▶ **YOUR INSTRUCTIONS**: Would you write out all of the data exactly as it appears below?

▶ **TASK MATERIAL**:
---

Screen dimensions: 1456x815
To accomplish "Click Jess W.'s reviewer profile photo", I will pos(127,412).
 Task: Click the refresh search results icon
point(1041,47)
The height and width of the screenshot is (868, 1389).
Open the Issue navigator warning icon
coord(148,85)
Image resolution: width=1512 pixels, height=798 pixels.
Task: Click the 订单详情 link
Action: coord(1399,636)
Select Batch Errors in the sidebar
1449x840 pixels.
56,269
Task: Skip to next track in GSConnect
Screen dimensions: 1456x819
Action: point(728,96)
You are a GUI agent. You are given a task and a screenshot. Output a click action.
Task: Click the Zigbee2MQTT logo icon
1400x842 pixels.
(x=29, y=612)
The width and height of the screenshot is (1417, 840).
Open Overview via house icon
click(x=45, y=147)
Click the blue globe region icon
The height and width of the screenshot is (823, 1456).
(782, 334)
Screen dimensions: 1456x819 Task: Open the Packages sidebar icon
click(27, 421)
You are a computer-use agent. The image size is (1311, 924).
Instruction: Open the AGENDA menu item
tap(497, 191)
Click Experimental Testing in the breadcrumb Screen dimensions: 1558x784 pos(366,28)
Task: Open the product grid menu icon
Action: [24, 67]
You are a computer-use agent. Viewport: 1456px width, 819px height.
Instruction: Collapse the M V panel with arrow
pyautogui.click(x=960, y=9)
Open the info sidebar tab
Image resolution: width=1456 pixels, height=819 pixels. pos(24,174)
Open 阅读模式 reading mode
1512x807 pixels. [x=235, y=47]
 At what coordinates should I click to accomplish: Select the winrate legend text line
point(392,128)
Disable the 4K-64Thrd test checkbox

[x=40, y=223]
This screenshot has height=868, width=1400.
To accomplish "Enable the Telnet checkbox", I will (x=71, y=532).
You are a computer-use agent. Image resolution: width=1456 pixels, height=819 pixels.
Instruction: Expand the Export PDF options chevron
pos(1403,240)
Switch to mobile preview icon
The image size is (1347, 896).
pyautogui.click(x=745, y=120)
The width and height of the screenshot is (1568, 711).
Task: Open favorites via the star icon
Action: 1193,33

---

▶ **TASK ANSWER**:
Screen dimensions: 1456x815
To accomplish "Click Jess W.'s reviewer profile photo", I will pos(127,412).
 Task: Click the refresh search results icon
point(1041,47)
The height and width of the screenshot is (868, 1389).
Open the Issue navigator warning icon
coord(148,85)
Image resolution: width=1512 pixels, height=798 pixels.
Task: Click the 订单详情 link
Action: coord(1399,636)
Select Batch Errors in the sidebar
1449x840 pixels.
56,269
Task: Skip to next track in GSConnect
Screen dimensions: 1456x819
Action: point(728,96)
You are a GUI agent. You are given a task and a screenshot. Output a click action.
Task: Click the Zigbee2MQTT logo icon
1400x842 pixels.
(x=29, y=612)
The width and height of the screenshot is (1417, 840).
Open Overview via house icon
click(x=45, y=147)
Click the blue globe region icon
The height and width of the screenshot is (823, 1456).
(782, 334)
Screen dimensions: 1456x819 Task: Open the Packages sidebar icon
click(27, 421)
You are a computer-use agent. The image size is (1311, 924).
Instruction: Open the AGENDA menu item
tap(497, 191)
Click Experimental Testing in the breadcrumb Screen dimensions: 1558x784 pos(366,28)
Task: Open the product grid menu icon
Action: [24, 67]
You are a computer-use agent. Viewport: 1456px width, 819px height.
Instruction: Collapse the M V panel with arrow
pyautogui.click(x=960, y=9)
Open the info sidebar tab
Image resolution: width=1456 pixels, height=819 pixels. pos(24,174)
Open 阅读模式 reading mode
1512x807 pixels. [x=235, y=47]
 At what coordinates should I click to accomplish: Select the winrate legend text line
point(392,128)
Disable the 4K-64Thrd test checkbox

[x=40, y=223]
This screenshot has height=868, width=1400.
To accomplish "Enable the Telnet checkbox", I will (x=71, y=532).
You are a computer-use agent. Image resolution: width=1456 pixels, height=819 pixels.
Instruction: Expand the Export PDF options chevron
pos(1403,240)
Switch to mobile preview icon
The image size is (1347, 896).
pyautogui.click(x=745, y=120)
The width and height of the screenshot is (1568, 711).
Task: Open favorites via the star icon
Action: 1193,33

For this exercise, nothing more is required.